In a review by Schulte (1964), exposure to CO2 at 30,000 ppm caused dyspnea at rest. Exposures at 20,000-30,000 ppm for several hours caused headaches on mild exertion, and the headaches at 30,000 ppm were more severe than those at 20,000 ppm (Schulte 1964). CNS depression developed after several hours of exposure at 50,000 ppm (Schulte 1964). A CO2 exposure at 30,000 ppm for 8 days in a working submarine crew (unknown number of subjects) led to clinical observations of euphoria and troubled sleep on day 1 and poor attention, erratic behavior, confusion, and motor skill impairment on days 2-8 (Schaefer 1949a,b). Schaefer (1958, 1959, 1963) reported that some crewmen of a German submarine exposed to CO2 at 30,000-35,000 ppm in 15-17% oxygen during a 2-month underwater patrol in World War II suffered from impaired attentiveness. The authors did not consider confounding contaminants or the low oxygen concentrations aboard the submarines, and thus it is problematic to rely on these uncontrolled studies.

In the only nonmilitary study, brewery workers exposed during an 8-h work shift to a time-weighted average concentration of CO2 at 11,000 ppm and to excursions at up to 80,000 ppm for 3 min had blood bicarbonate levels that were no different from controls, consistent with the relatively mild impact of chronic CO2 exposures on electrolytes and acid-base balance (NIOSH 1976).


Effects in Animals

Changes in lung histopathology, changes in liver and heart, and gastrointestinal bleeding associated with CO2 exposures were reported in animal studies; however, the quality and relevance of those data is questionable. Those effects are discussed below for the purpose of completeness.

Schaefer et al. (1964b) found lung effects in guinea pigs exposed to CO2 at 150,000 ppm for durations ranging from 1 to 24 h. The effects observed included subpleural atelectasis, increased lamellar bodies in alveolar lining cells, congestion, edema, hemorrhage, increases in phagocytic pneumocytes, increased lung-to-body weight ratios, increased surface tension of lung extracts, and increases in hyaline membranes. However, in a 14-day experiment at 150,000 ppm, no changes in lung-to-body weight ratios or surface tension of lung extracts, and no subpleural atelectasis, edema, hemorrhage, or abnormal lamellar bodies in alveolar lining cells were observed (Schaefer et al. 1964b). At 30,000 ppm for 2 days, subpleural atelectasis and edema, but no hyaline membranes, were found in guinea pigs, and at 15,000 ppm for 6 months, only subpleural atelectasis was found (Niemoller and Schaefer 1962). In addition to having somewhat mixed findings and extremely high exposures, the studies had inadequate numbers of control animals (NRC 1996) and were not further considered.

Douglas et al. (1979) reported the proliferation of type II pneumocytes during a 4-week exposure to CO2 at as little as 10,000 ppm. Gas exchange was not impaired, and the effect was considered to be a metabolic adaptation of the lungs to CO2 (Douglas et al. 1979). The subcommittee thought that these changes were functionally insignificant, especially given that they are inconsistent with the body of literature on human experiences. Thus, these studies were not used for setting the CEGL.
· · · ·
**What to do**
1. In the carbon dioxide exposure text, list the clinical observations reported for the submarine crew on days 2-8 of the 30,000 ppm exposure.
2. Does the carbon dioxide exposure text support each statement below? Answer yes or no and quote the words that decide it.
(a) The brewery workers had blood bicarbonate levels higher than those of controls.
(b) Guinea pigs in the 14-day experiment at 150,000 ppm showed no edema.
(c) Douglas et al. (1979) found that gas exchange was impaired.
Answer from the carbon dioxide exposure text alone.

**Supplied information**
· · · ·
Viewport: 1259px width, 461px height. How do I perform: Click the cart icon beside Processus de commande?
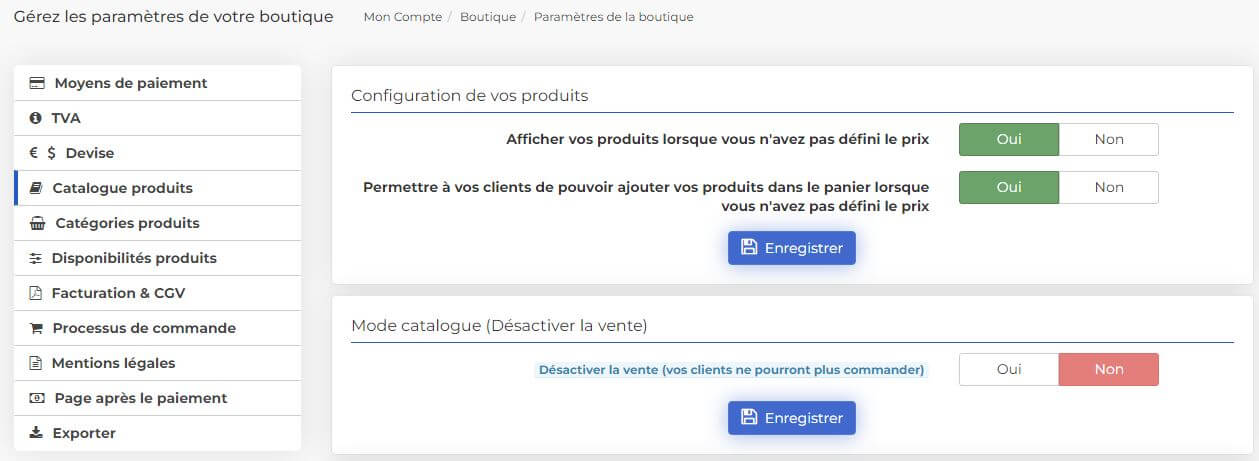[36, 328]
· · · ·
**Expected responses**
1.
- Poor attention
- Erratic behavior
- Confusion
- Motor skill impairment

2.
(a) No: "had blood bicarbonate levels that were no different from controls"
(b) Yes: "no subpleural atelectasis, edema, hemorrhage, or abnormal lamellar bodies in alveolar lining cells were observed"
(c) No: "Gas exchange was not impaired"